Há pouco, durante um programa de rádio da Assembleia de Deus Madureira, o bispo Samuel Ferreira fez críticas duras à canção Reascende a Chama. O líder de Madureira chegou a chamá-la de “lixo” e orientou a mocidade das igrejas do ministério a não cantarem o louvor nos cultos.
Mas, vejamos o que diz essa canção:
“Porque pararam de falar do Céu
E só se fala em bens materiais
Mas eu sei que dentro da igreja
Existe uma igreja espiritual
Levanta essa geração
Desperta, igreja, em oração
Faz arder de novo
Reacende o fogo
Levanta essa geração
Traz de volta a visão
Onde tudo começou
De volta ao primeiro amor
Reacende a chama
Vem nos restaurar
Como em Atos 2.”
Bom, a música é de viés pentecostal, e com alguns chavões relativos a esse segmento evangélico, que particularmente não subscrevo.
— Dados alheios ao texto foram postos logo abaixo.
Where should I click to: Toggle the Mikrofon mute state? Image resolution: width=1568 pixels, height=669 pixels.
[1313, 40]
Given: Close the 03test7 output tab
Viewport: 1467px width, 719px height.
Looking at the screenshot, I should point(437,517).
Entretanto, apesar disso, ela combate claramente algumas práticas comuns há algumas igrejas como: a falta de pregação sobre o céu; a volta de Cristo, o abandono da oração e a santificação; o esfriamento do amor, isso sem falar que ela combate o foco em prosperidade e bençãos materiais.
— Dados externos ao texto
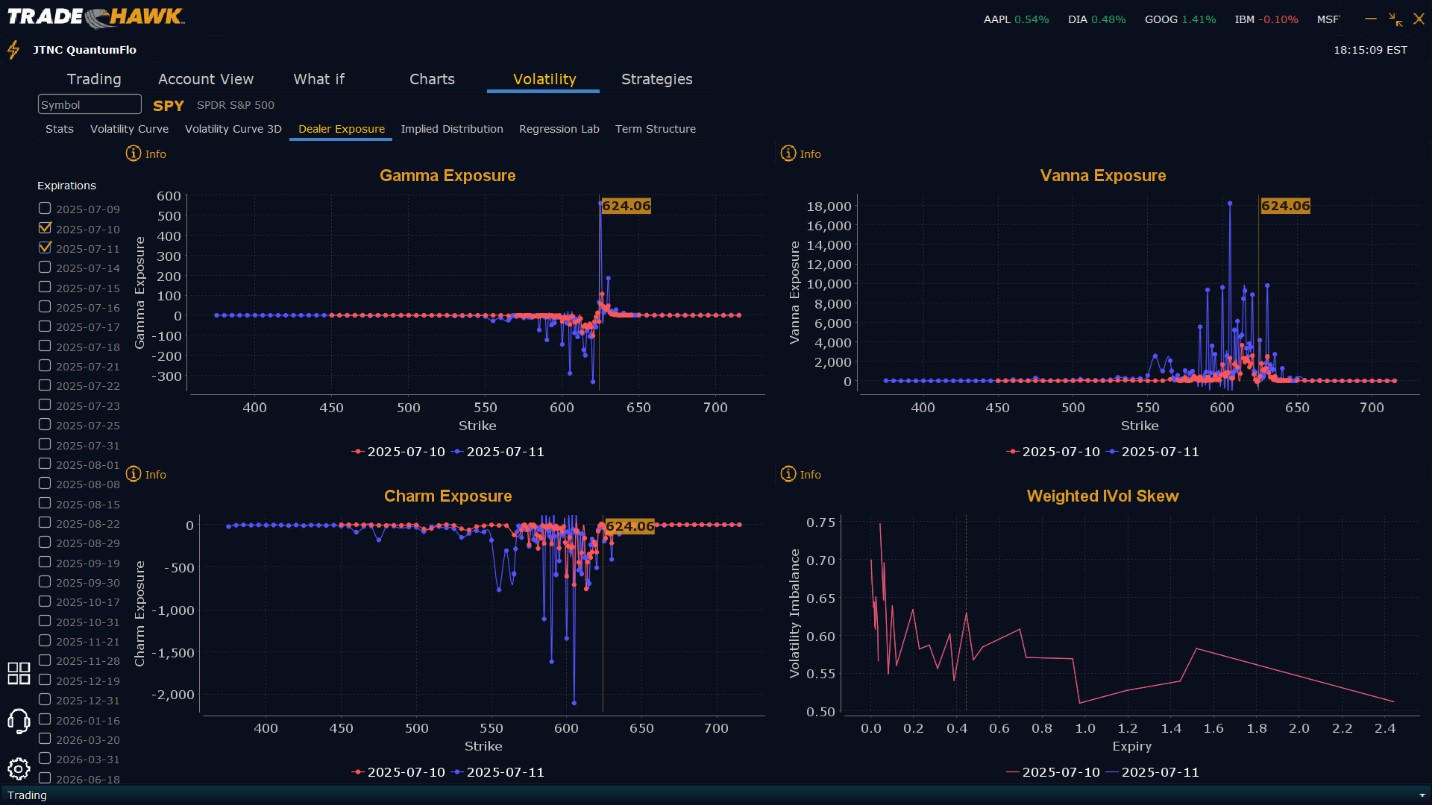This screenshot has height=805, width=1432.
Task: Uncheck the 2025-07-10 expiration checkbox
Action: [45, 228]
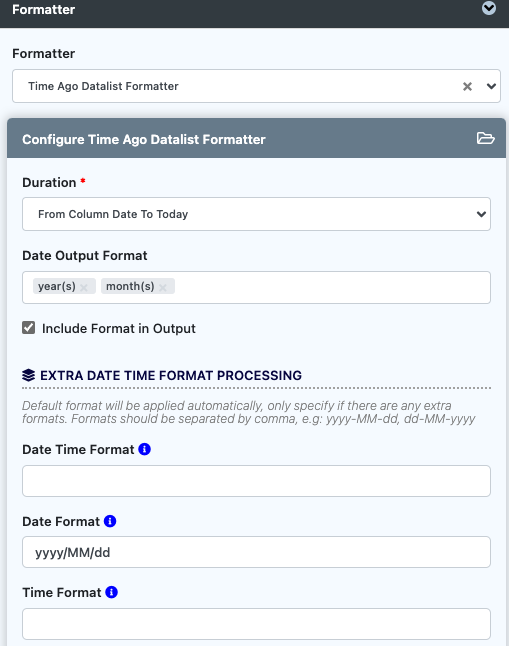509x646 pixels.
Task: Select the year(s) tag label
Action: pos(56,286)
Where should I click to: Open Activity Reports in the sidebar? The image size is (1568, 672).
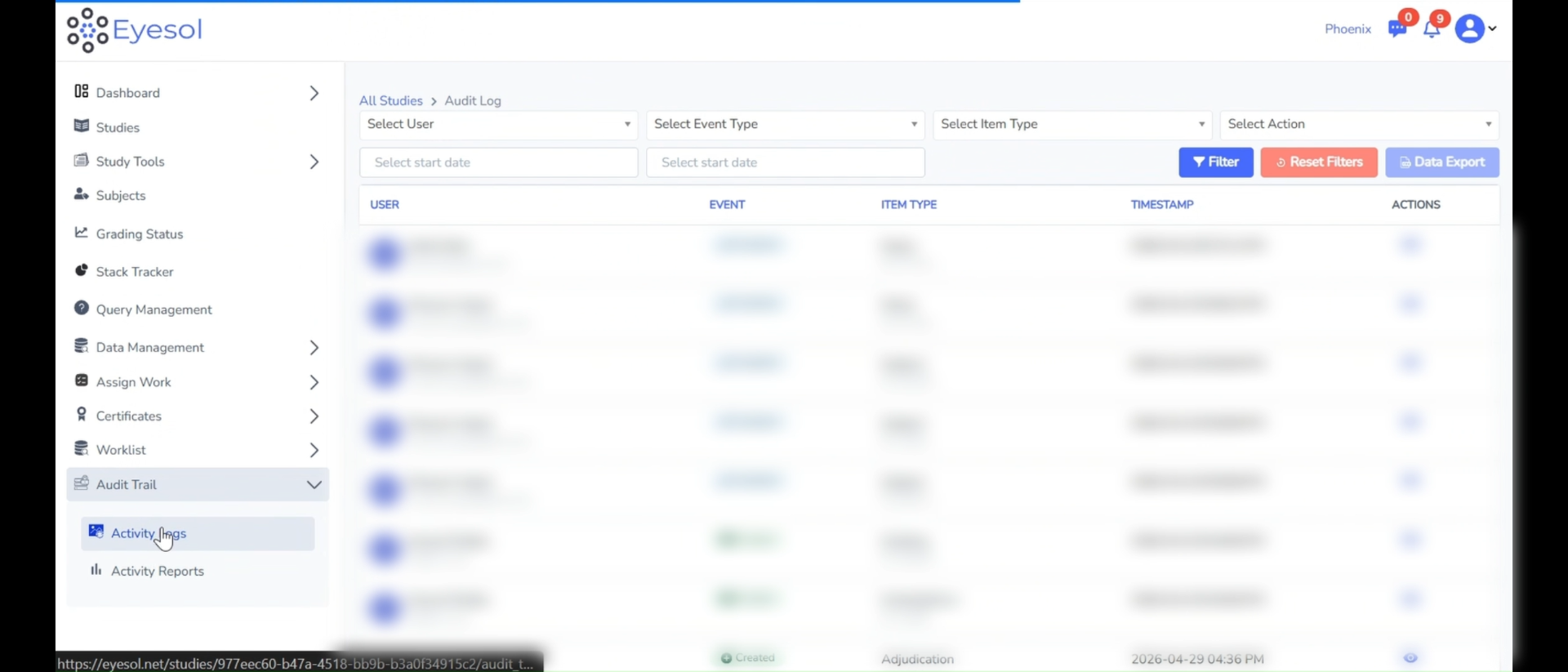(x=157, y=571)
Veja bem, a música funciona como uma denúncia contra o materialismo, o pragmatismo e a superficialidade que tem contaminado parte do evangelicalismo brasileiro.
Soma-se a isso que a ênfase da canção não agrada aos adeptos da funesta teologia da prosperidade, o que justifica a indignação.
Por fim, afirmar que música é um “lixo” é um erro, além de um exagero que deve ser evitado.